PaCO2 is mainly controlled by lungs and is a marker of respiratory acid-base disturbance. HCO3- is mainly controlled by kidneys and blood buffers, but it does not always purely indicate metabolic acid-base disturbance as it is affected by hydrolysis effect.
Plasma bicarbonate can be calculated using the Henderson-Hasselbalch equation; while standard bicarbonate is plasma bicarbonate obtained after blood has been equilibrated at 37°C with a PaCO2 of 40 mm Hg.
Henderson-Hasselbalch equation: pH = 6.1 + log10 ([HCO3-]/0.03 x PaCO2)
The difference between the measured bicarbonate and the calculated bicarbonate is known as base excess (if positive value) or base deficit (if negative value).
In acidemia, an excess of H+ ions enter intracellular space, hence, K+ ions move out from intracellular space into the plasma to maintain electroneutrality. Thus, acidemia is associated with hyperkalemia.
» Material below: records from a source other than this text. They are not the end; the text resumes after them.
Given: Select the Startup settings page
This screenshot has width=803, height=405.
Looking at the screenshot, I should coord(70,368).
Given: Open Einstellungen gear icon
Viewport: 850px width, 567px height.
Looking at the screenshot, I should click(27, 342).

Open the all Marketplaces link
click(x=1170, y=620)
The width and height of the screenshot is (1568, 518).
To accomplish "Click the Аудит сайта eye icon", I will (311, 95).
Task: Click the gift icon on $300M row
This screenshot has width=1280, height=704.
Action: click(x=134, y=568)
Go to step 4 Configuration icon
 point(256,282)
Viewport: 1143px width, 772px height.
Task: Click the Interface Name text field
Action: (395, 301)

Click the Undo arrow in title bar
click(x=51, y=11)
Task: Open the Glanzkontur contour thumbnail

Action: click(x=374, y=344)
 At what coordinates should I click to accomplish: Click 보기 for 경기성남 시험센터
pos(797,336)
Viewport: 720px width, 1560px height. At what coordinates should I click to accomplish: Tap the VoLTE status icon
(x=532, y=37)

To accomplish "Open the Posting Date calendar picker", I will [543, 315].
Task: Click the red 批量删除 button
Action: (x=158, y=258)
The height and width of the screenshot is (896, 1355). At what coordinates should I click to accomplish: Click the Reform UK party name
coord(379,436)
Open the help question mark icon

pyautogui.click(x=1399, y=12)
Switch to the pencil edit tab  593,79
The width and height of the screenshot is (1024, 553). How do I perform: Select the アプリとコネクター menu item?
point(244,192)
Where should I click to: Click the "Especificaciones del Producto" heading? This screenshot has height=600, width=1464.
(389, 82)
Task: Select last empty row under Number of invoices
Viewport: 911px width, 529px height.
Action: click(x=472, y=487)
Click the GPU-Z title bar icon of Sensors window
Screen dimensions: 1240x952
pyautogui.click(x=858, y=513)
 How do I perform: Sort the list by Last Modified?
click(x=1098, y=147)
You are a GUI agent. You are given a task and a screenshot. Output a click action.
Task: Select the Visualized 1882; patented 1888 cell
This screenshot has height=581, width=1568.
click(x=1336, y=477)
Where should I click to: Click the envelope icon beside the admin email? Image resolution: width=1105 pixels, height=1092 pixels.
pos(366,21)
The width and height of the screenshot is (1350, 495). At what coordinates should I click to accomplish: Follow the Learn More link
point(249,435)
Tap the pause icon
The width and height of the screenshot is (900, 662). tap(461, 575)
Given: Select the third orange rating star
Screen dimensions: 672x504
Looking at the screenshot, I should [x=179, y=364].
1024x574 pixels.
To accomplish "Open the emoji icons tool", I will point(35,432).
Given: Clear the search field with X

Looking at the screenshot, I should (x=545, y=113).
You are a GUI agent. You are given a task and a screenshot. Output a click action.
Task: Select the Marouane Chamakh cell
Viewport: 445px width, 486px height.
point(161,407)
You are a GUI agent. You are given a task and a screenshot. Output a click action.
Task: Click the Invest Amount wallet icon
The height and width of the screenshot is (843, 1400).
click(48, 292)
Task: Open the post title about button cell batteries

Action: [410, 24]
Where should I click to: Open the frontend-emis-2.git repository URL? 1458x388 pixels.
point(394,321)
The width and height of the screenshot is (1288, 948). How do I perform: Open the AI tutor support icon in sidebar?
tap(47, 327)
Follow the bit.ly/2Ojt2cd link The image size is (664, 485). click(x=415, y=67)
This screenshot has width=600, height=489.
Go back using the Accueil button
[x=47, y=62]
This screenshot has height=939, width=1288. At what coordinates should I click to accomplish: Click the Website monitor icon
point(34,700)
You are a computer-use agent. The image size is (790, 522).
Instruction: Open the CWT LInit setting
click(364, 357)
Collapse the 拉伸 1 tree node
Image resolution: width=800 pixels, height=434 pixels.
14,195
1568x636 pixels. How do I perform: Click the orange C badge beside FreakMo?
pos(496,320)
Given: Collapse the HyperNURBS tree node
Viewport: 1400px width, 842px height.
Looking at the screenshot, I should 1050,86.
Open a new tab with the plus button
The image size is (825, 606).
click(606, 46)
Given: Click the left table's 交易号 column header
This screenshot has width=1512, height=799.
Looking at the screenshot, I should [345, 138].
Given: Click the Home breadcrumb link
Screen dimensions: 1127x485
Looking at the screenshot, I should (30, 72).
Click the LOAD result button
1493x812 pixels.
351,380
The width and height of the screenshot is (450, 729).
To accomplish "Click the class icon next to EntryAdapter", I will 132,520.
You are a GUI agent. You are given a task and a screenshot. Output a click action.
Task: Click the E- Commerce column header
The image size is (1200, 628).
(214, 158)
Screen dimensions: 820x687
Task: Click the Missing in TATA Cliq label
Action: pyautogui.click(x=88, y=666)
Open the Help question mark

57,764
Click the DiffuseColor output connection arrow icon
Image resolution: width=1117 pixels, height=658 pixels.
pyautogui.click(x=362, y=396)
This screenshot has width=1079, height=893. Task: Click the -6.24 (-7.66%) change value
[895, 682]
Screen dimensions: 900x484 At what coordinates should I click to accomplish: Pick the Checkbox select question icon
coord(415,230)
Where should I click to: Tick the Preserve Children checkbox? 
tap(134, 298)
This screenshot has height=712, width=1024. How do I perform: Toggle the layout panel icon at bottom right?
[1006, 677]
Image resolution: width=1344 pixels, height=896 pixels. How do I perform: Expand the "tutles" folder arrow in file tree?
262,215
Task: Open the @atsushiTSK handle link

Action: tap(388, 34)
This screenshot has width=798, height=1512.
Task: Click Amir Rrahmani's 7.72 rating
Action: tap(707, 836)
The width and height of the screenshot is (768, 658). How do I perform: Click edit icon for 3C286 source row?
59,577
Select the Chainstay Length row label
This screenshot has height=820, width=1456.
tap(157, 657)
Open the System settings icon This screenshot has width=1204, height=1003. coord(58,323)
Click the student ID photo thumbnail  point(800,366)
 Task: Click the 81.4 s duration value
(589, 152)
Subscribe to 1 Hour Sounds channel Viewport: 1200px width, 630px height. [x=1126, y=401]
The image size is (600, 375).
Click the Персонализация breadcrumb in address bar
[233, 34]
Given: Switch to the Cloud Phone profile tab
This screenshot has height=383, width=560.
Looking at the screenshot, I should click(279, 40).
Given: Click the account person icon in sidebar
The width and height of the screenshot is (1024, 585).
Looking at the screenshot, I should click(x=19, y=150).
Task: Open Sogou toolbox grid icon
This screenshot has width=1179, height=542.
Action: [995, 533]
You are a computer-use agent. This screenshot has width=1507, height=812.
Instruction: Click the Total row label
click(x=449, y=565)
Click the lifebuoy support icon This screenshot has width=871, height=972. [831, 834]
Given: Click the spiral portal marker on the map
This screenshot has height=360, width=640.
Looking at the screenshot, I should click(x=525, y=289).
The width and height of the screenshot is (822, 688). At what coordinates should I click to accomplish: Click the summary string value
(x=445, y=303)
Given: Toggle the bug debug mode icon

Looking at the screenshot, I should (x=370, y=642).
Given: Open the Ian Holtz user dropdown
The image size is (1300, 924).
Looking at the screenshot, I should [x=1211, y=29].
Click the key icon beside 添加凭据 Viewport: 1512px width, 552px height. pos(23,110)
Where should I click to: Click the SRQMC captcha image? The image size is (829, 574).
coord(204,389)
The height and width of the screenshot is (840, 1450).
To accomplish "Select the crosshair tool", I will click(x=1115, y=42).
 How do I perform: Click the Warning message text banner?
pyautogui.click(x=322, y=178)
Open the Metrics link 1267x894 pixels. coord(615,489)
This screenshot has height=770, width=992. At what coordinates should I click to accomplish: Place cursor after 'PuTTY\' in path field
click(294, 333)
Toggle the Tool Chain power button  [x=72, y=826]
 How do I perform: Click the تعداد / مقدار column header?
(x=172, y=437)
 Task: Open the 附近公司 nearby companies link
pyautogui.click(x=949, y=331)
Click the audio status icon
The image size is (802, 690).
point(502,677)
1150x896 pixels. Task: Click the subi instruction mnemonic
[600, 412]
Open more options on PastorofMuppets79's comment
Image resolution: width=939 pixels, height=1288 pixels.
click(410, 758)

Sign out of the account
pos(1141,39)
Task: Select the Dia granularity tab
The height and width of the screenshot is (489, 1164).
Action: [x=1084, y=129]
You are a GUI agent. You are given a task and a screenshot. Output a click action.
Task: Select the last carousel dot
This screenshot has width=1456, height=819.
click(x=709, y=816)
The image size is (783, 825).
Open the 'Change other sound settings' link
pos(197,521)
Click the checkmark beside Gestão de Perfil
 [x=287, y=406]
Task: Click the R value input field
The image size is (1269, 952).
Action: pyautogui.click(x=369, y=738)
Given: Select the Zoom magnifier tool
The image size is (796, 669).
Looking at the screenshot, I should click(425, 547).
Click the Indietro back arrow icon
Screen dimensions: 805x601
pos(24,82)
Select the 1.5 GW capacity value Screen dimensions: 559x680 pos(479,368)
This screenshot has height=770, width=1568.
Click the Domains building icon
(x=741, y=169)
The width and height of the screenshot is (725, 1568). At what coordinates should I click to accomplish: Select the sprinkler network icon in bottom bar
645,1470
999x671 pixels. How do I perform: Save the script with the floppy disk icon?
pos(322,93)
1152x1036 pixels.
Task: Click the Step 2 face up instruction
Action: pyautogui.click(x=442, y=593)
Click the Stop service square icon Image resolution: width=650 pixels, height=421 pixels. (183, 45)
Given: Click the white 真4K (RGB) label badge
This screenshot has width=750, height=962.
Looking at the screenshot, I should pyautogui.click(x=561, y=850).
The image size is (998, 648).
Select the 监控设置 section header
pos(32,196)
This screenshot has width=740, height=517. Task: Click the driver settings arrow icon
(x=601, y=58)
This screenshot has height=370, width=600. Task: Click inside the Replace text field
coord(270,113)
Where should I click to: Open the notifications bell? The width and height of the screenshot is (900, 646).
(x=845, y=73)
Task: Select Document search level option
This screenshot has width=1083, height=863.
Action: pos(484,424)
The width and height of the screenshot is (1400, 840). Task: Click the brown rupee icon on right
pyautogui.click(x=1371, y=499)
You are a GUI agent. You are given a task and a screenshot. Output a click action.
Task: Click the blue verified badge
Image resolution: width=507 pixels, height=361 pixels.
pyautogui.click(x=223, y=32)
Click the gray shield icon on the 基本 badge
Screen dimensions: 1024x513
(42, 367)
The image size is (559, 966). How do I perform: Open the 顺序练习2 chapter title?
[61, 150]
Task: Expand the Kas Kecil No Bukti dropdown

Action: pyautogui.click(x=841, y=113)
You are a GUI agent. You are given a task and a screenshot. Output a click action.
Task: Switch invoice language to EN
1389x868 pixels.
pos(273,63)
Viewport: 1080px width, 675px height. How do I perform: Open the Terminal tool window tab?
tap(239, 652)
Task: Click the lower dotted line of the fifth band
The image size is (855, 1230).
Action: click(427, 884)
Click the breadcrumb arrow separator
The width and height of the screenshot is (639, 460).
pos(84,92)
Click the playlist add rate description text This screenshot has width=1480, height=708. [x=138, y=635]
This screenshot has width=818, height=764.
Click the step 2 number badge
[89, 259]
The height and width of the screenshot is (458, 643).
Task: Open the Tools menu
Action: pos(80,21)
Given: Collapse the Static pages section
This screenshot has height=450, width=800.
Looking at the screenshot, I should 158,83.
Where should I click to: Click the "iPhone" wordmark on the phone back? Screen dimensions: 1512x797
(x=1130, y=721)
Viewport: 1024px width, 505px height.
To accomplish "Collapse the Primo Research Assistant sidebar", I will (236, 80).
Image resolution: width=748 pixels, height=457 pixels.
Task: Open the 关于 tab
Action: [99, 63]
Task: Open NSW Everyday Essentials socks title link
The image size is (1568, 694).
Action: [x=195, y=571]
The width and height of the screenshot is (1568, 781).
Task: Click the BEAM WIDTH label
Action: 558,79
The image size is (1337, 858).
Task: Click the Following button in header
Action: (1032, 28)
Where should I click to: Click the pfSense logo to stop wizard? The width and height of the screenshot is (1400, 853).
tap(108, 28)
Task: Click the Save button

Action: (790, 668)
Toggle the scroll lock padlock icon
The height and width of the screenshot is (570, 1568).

In distal renal tubular cells, K+ or H+ ions are exchanged for Na+ ions. In alkalemia, as H+ ions are retained, K+ ions are exchanged for Na+ ions, leading to hypokalemia.
Compensation: In response to primary acid-base disturbance, the respiratory system or kidneys attempt to maintain normal pH by the compensatory response. Compensation “moves the pH towards normal”, but compensation can never “overshoot” the normal pH.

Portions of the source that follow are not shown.